The school was told not to contact Owen Labrie but the prosecutors, police, and civil attorneys all shared information with each other. There was nothing independent for any of them. Just as there hadn’t been in 2002, it had become a well-oiled machine — a racketeering machine, the kind of machine that their pal Edward Arsenault knew all about and could advise on.

While the media focused on Owen Labrie and St Paul’s School, Arsenault could quietly get a handshake deal for a light sentence and early release. Who else could get off lightly in 2015/16? Governor Maggie Hassan and her husband Tom Hassan, who’d gone easy on a teacher at Phillips Exeter Academy who’d admitted sexual misconduct with a student while Tom was principal.

AG Joseph Foster decided not to prosecute even though the school was keeping two sets of records, and DCYF admitted to deleting files. Governor Hassan appointed him to his position. There was a media blackout. NHCADSV got a nice contract out of it all, however, just as it did out of the targeting of St Paul’s School. A math teacher at Phillips Exeter Academy was allowed to carry on until he was finally charged and convicted last year.

Instead of going to Concord Men’s Prison, Arsenault was transferred to a high-end condo (funding unknown) at 91 Lawrenceville Road in Salem, New Hampshire. He lived there under parole supervision with an electronic bracelet until his remaining sentence was mysteriously terminated by Judge Diane Nicolosi on April 4, 2017. One day later he received employment from Tulsa-based McCalmon Group Inc. — an interesting coincidence.

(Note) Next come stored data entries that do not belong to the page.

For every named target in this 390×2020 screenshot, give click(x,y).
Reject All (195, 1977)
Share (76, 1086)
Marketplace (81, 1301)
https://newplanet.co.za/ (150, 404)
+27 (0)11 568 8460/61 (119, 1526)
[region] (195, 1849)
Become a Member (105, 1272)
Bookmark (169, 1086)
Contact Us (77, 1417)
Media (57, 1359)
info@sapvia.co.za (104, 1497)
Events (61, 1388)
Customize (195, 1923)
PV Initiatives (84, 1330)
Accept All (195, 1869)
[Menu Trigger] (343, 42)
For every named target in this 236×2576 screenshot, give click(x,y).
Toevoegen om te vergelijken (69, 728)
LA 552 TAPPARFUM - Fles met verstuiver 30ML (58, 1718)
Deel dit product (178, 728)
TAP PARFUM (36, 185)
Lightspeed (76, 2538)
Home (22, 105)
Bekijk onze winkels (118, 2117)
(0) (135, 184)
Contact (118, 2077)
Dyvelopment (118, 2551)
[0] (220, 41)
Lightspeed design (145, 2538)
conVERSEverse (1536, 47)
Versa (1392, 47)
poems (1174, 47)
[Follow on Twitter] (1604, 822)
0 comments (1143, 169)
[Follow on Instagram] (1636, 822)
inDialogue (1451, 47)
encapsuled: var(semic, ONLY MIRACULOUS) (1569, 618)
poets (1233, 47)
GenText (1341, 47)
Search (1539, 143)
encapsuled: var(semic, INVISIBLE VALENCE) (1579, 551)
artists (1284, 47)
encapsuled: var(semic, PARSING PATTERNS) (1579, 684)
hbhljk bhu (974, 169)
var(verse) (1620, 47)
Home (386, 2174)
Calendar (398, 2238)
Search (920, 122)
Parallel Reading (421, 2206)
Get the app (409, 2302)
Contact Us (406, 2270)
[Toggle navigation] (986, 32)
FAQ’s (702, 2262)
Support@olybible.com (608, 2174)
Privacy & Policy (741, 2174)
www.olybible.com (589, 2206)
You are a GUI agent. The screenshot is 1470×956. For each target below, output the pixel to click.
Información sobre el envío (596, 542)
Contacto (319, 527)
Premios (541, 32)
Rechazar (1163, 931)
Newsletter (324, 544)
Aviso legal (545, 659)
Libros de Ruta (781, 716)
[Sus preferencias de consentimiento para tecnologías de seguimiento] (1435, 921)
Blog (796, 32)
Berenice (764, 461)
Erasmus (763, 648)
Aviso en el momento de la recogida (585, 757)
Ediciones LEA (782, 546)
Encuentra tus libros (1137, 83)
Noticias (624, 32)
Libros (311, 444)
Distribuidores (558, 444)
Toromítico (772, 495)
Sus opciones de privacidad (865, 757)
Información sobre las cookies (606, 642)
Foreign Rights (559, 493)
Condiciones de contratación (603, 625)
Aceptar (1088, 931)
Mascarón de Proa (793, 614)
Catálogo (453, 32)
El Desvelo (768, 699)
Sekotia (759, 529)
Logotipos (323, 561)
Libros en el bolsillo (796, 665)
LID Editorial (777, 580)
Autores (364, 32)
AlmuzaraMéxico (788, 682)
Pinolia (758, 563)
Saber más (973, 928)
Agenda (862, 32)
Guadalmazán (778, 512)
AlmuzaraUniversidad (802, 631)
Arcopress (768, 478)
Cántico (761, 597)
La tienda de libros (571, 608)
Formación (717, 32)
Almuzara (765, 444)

Diane Nicolosi had prosecuted a case once called State v Laurie in which she failed to inform the defendant of corruption and credibility issues of the police who testified against him. This became the case that years later resulted in the “Laurie List” (the secret list of New Hampshire’s corrupt police officers), which AG Gordon MacDonald tried to argue should not be released to the public. New Hampshire’s top sex crimes police officer who’d dealt with the Diocese and DCYF and framed Father Gordon MacRae— James F McLaughlin — was on that list. Yet not a single defendant who was investigated by him has received a new trial.

There’s a weird proximity between the timing & landmarks of favors granted to Arsenault for his convictions and the landmarks of strikes against Owen Labrie for his convictions, retrial, and appeals. Racketeering, blackmail, bribery, cover-ups, and a peculiar intertwining of church and state, police, prosecutors, lawyers, certain journalists, and non-profits dictated everything. How is it that the State’s top prosecutors could give a backhand deal to Edward Arsenault and allow him to continue to consult behind bars after his crimes against the Diocese?

Edward Bolognini claims he changed his name because he got married. We assume to Francesco Bolognini-Arsenault. There are also reports that Bolognini was his mother’s maiden name. He works in a non-profit (ReServe) in New York, besides having several other businesses, including the Sicilian ceramics venture and a luxury condo in Florida.

If you watched season 2 of the HBO show “White Lotus” and then you read about accounts of hidden paraphernalia found in the Diocese of Manchester removed by Monsignor Edward Arsenault when they were discovered by another priest, you might start to wonder what’s really behind the Bolognini-Arsenault Florida Sicilian enterprise and that secret agreement with Assistant AG Jane Young — the handshake. What would be Edward Arsenault’s need to tell a priest never to talk about this box of sex toys again?

Why was he then transferred to St. Luke’s Institute in Maryland when this came out, and why would an assistant Attorney General, Jane Young, sort out a deal with Arsenault to give him a soft sentence?